* **Your task**
Please continue the article on Ghana's cedi, picking up right after its final sentence.

Ghana’s cedi, which is now the third worst-performing currency in Africa, might still be in for a rough ride.
The currency, which has already dropped more than 7% vs the dollar, is expected to weaken further, according to analysts, even with the $3 billion rescue provided by the IMF in the wake of the nation’s 2022 default.
Ghana is still working to reach an agreement with Eurobond investors, despite having won workouts with both its official and domestic creditors. Furthermore, even if the nation’s foreign reserves increased to $5.9 billion in December 2023, a 10-month high, they are still insufficient to sustain the value of the currency.
“The cedi would have dropped even further if Ghana had not stopped making payments on its foreign debt, according to Courage Boti, an economist at GCB Capital Ltd. in Accra. “Those are weak reserve levels that no one expects to support currency stability,” Boti said.

* **Information provided**
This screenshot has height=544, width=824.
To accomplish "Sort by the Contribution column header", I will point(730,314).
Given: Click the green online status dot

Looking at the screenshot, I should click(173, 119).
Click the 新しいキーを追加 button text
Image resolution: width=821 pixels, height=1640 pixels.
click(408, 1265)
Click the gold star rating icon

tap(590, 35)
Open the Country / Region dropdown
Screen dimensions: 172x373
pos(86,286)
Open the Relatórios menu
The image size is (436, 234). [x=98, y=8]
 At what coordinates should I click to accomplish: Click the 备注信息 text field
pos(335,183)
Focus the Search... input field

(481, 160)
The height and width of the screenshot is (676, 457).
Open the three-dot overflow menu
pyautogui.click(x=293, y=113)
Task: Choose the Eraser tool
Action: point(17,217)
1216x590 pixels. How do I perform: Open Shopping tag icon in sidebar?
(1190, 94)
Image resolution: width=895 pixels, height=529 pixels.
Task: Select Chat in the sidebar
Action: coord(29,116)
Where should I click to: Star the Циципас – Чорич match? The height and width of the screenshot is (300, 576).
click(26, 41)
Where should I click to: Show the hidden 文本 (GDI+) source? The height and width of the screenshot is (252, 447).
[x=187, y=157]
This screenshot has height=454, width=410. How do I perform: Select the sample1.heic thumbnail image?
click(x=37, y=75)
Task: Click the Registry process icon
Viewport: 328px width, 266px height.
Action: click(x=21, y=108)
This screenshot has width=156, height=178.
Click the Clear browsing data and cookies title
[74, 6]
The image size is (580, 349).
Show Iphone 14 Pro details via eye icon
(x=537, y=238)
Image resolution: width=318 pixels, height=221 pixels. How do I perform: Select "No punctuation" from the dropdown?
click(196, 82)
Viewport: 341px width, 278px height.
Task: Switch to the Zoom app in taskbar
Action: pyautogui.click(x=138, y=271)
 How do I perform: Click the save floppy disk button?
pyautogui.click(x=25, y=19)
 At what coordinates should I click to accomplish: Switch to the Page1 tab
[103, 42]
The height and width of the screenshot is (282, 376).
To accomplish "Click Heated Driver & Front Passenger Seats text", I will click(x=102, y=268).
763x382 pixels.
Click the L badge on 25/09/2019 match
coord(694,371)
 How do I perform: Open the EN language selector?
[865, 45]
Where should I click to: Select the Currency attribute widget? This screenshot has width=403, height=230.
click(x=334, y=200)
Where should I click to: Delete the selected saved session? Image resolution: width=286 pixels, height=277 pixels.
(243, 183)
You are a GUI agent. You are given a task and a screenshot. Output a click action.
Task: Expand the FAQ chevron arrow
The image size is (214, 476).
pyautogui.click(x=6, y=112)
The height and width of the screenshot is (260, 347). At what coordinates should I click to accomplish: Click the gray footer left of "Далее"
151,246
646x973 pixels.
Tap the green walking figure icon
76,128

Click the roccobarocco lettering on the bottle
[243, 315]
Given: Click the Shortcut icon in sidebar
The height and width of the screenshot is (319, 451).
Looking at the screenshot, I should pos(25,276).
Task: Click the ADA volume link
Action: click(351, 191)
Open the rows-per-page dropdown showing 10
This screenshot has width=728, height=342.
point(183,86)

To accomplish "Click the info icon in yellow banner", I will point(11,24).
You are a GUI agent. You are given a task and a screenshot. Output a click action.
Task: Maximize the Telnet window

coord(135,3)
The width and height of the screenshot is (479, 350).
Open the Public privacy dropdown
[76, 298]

* **Reply**
“In addition, there is a significant risk of pressure on foreign exchange demand due to this year’s elections,” he stated. December is when the new president is supposed to be elected.
In December 2022, Ghana declared an end to its international obligations due to the aftermath of the Covid-19 outbreak and the shock to global markets caused by Russia’s invasion of Ukraine. It achieved a preliminary agreement with bilateral lenders in January to restructure $5.4 billion in loans, and it has finished revamping its domestic bond market. It continues to negotiate with investors of $13 billion in Eurobonds.
Once the debt restructuring is finished, foreign investors may be more receptive to investments in Ghana; but, political risk in the run-up to the election will warrant ongoing caution, according to Mr. Boti.
The second-largest cocoa producer in the world depends on imports for almost everything, including heavy machinery and toothpicks, and these imports are predicted to rise in the lead-up to the election. The government forecasts faster GDP growth this year, at 2.8%, up from 2.3% in the previous year.
“Rebuilding foreign reserves is one of the central bank’s policy goals under the IMF program, according to Databank Group analyst Kweku Arkoh-Koomson. He predicted that the cedi would drop to 13.7% to the dollar by the end of the year, saying that “this means the Bank of Ghana will not necessarily intervene on the market the way it should but just to smoothen volatilities.”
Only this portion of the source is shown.